(Try it): Restate the entries below word for word, leaving nothing out.

::::::

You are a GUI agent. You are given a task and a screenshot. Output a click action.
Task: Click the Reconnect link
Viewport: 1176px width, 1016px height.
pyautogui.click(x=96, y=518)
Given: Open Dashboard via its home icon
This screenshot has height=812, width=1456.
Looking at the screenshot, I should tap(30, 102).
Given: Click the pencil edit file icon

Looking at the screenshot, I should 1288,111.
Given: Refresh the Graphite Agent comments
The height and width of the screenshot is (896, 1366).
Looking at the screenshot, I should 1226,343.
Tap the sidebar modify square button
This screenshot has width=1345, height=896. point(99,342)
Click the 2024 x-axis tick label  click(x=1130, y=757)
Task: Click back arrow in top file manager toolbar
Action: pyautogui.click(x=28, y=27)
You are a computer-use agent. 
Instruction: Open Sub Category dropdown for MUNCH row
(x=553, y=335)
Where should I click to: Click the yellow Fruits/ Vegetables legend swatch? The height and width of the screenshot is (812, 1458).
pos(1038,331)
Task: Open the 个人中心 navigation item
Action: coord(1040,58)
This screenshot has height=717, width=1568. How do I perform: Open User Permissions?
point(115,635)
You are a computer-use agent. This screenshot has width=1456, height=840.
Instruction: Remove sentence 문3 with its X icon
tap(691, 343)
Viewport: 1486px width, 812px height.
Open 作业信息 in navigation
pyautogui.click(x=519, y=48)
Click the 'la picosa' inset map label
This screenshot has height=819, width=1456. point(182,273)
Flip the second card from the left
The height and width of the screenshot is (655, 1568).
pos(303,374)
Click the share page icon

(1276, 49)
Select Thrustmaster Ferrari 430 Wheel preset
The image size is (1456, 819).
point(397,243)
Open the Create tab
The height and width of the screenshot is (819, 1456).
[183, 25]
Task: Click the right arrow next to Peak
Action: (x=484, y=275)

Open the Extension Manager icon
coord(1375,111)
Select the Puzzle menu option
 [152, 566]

::::::

(Answer area):
You are a GUI agent. You are given a task and a screenshot. Output a click action.
Task: Click the Reconnect link
Viewport: 1176px width, 1016px height.
pyautogui.click(x=96, y=518)
Given: Open Dashboard via its home icon
This screenshot has height=812, width=1456.
Looking at the screenshot, I should tap(30, 102).
Given: Click the pencil edit file icon

Looking at the screenshot, I should 1288,111.
Given: Refresh the Graphite Agent comments
The height and width of the screenshot is (896, 1366).
Looking at the screenshot, I should 1226,343.
Tap the sidebar modify square button
This screenshot has width=1345, height=896. point(99,342)
Click the 2024 x-axis tick label  click(x=1130, y=757)
Task: Click back arrow in top file manager toolbar
Action: pyautogui.click(x=28, y=27)
You are a computer-use agent. 
Instruction: Open Sub Category dropdown for MUNCH row
(x=553, y=335)
Where should I click to: Click the yellow Fruits/ Vegetables legend swatch? The height and width of the screenshot is (812, 1458).
pos(1038,331)
Task: Open the 个人中心 navigation item
Action: coord(1040,58)
This screenshot has height=717, width=1568. How do I perform: Open User Permissions?
point(115,635)
You are a computer-use agent. This screenshot has width=1456, height=840.
Instruction: Remove sentence 문3 with its X icon
tap(691, 343)
Viewport: 1486px width, 812px height.
Open 作业信息 in navigation
pyautogui.click(x=519, y=48)
Click the 'la picosa' inset map label
This screenshot has height=819, width=1456. point(182,273)
Flip the second card from the left
The height and width of the screenshot is (655, 1568).
pos(303,374)
Click the share page icon

(1276, 49)
Select Thrustmaster Ferrari 430 Wheel preset
The image size is (1456, 819).
point(397,243)
Open the Create tab
The height and width of the screenshot is (819, 1456).
[183, 25]
Task: Click the right arrow next to Peak
Action: (x=484, y=275)

Open the Extension Manager icon
coord(1375,111)
Select the Puzzle menu option
 [152, 566]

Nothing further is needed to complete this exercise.